Il 4 maggio l'avvocato della famiglia aveva scritto una mail indirizzata alla Bordignon, proprietaria del cantiere di Montebelluna, alla Altedil e al sindaco Elzo Saverin, affinché i pochi metri in cui era avvenuta la tragedia fossero lasciati nello stato in cui si trovavano per onorare la memoria del giovane. Come risposta la madre ha ricevuto, oltre un mese dopo, un'intimazione scritta

Mattia Battistetti

Alla richiesta della famiglia Battistetti di lasciare integro il luogo fisico nel quale il figlio Mattia, il 29 aprile scorso, è deceduto schiacciato dal carico staccatosi da una gru in movimento, non c'è stata alcuna risposta.

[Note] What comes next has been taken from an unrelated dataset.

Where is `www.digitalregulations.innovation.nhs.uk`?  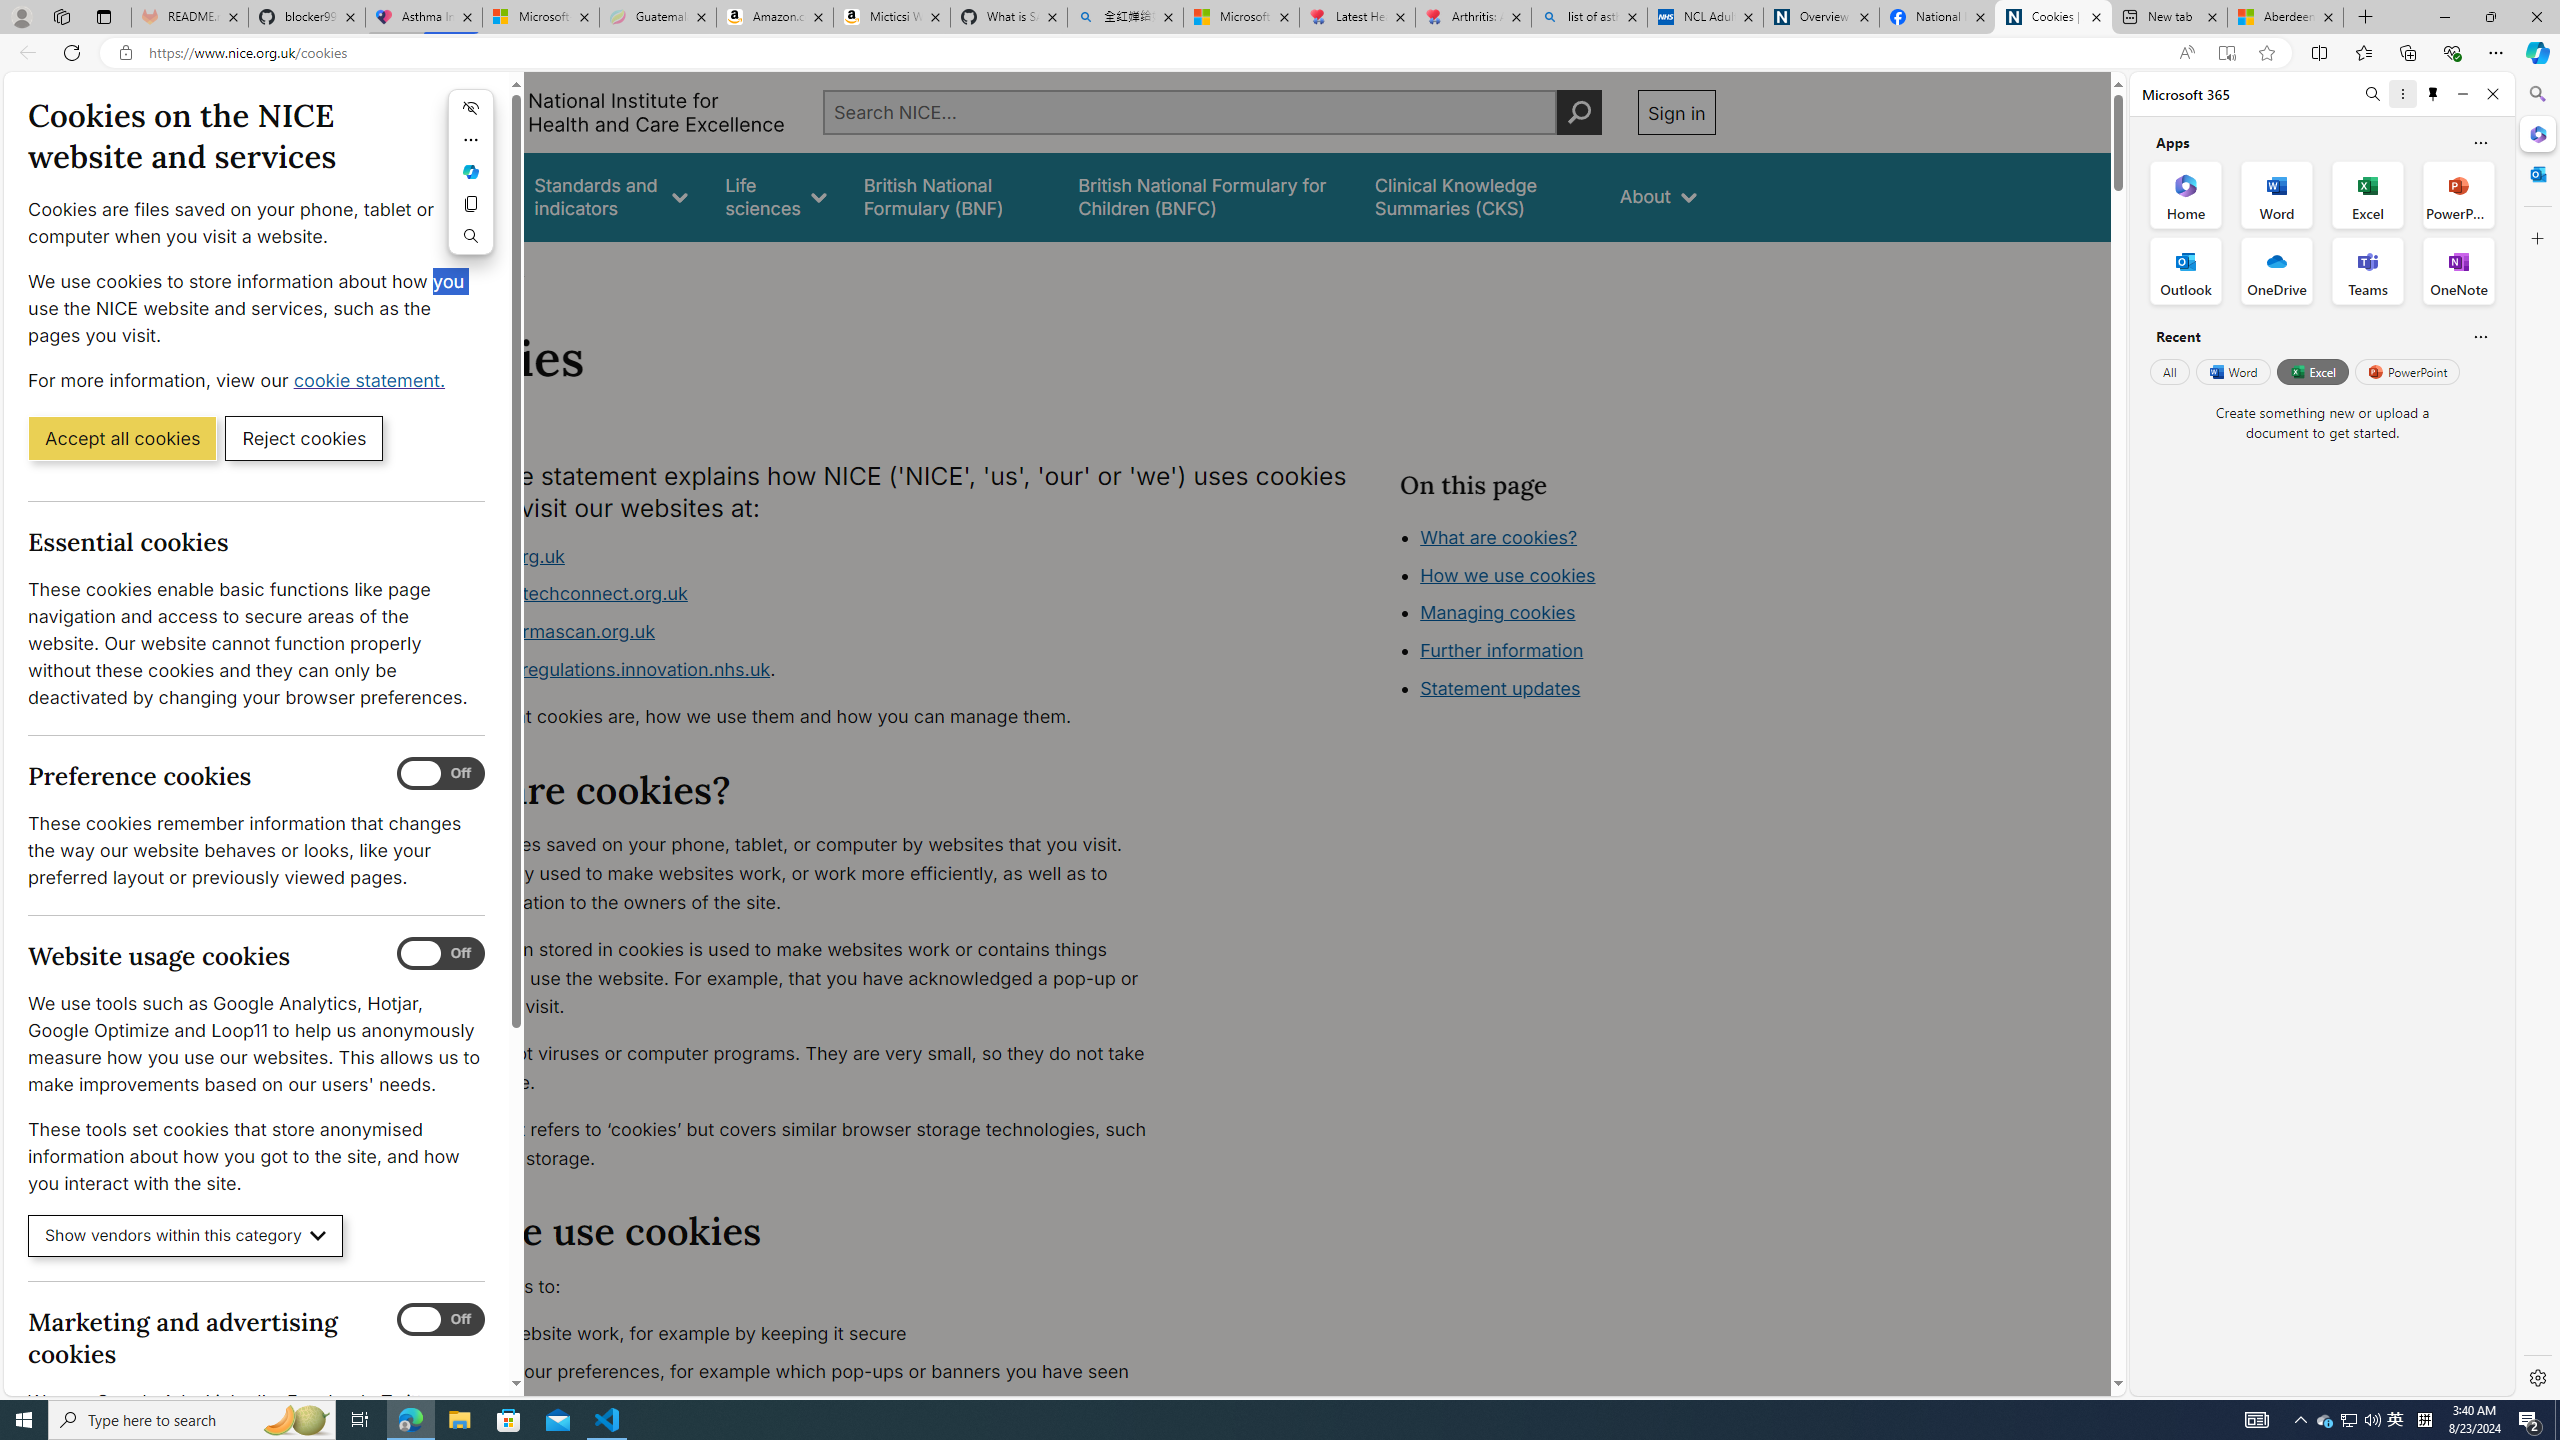
www.digitalregulations.innovation.nhs.uk is located at coordinates (594, 668).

L'unico riscontro ricevuto è una email, mandato dall'avvocato della ditta Bordignon, proprietaria del cantiere di Montebelluna dove è avvenuto l'incidente, in cui si chiede che  Monica Michielin, la madre di Mattia, si astenga dal fotografare i cantieri dell'impresa.  A darne notizia è il legale della famiglia, l'avvocato Francesco Sernaglia, che si chiede: «Che senso hanno le sentite condoglianze se poi, in quasi tre mesi, non si trova nemmeno il tempo per rispondere ad una semplice domanda e di dare qualche minuto di conforto ad una famiglia straziata dal lutto?».

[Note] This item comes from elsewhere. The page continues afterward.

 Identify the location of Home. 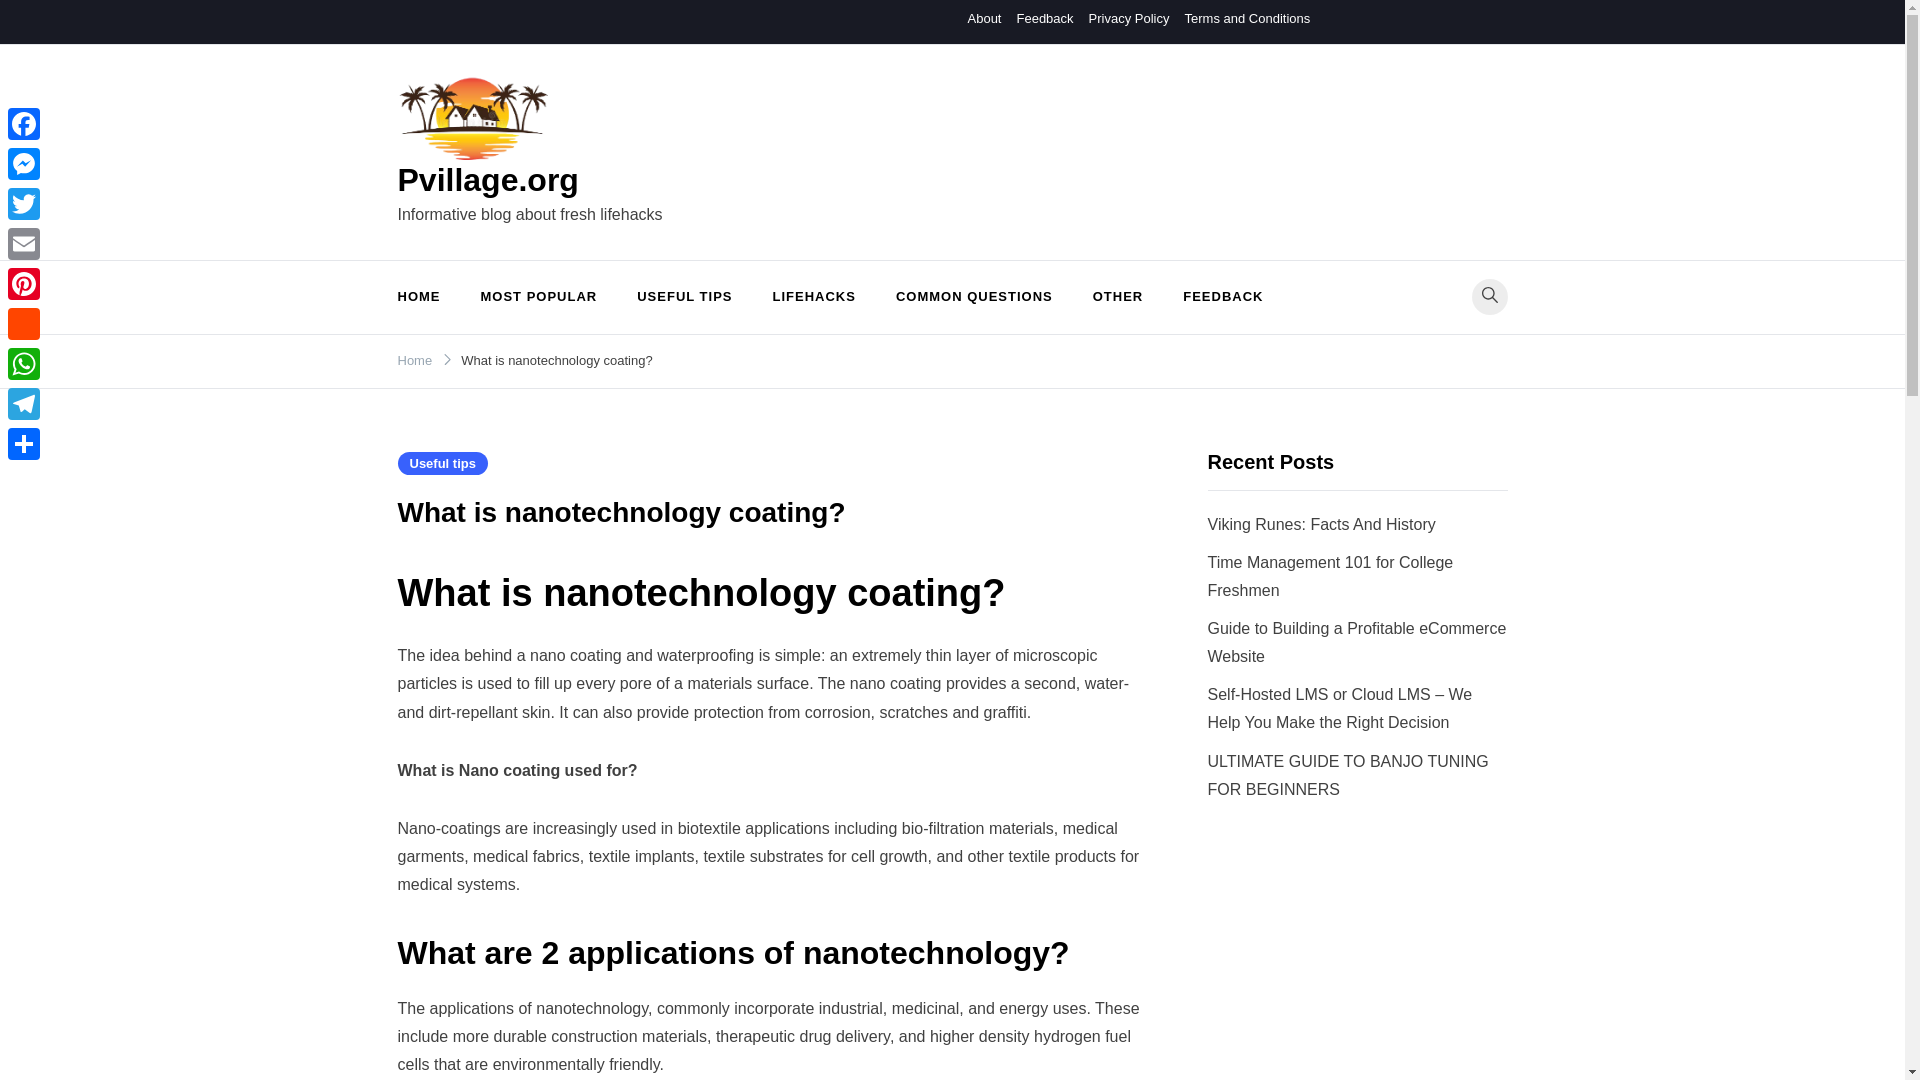
(415, 360).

La vicenda risale al 4 maggio scorso, quando l'avvocato della famiglia inviò una mail a coloro che in quel momento sembravano in grado di fornire una risposta affinché la memoria del giovane, che aveva 23 anni, fosse conservata con il rispetto di quei pochi metri quadrati di superficie del cantiere scenario della tragedia. Destinatari della missiva dell'avvocato Sernaglia erano i legali dell'Impresa Bordignon, la Altedil, per cui Mattia lavorava, il direttore dei lavoro e il sindaco di Montebelluna Elzo Severin. Non avendo ricevuto risposte ieri il legale dei Battistetti ha quindi mandato una ulteriore comunicazione per posta elettronica agli assistiti, spiegando la situazione. «Alla mia sollecitazione - scrive - ha risposto solo la Altedil, che dichiarava di non poter disporre in merito. Il ricordo di Mattia è un bene che sia quindi affidato ad altri luoghi e ad altre persone, che più degnamente rappresentino il suo buon cuore e che nulla, se non infondate diffide, vi dobbiate attendere da colore che abbiamo vanamente interpellato».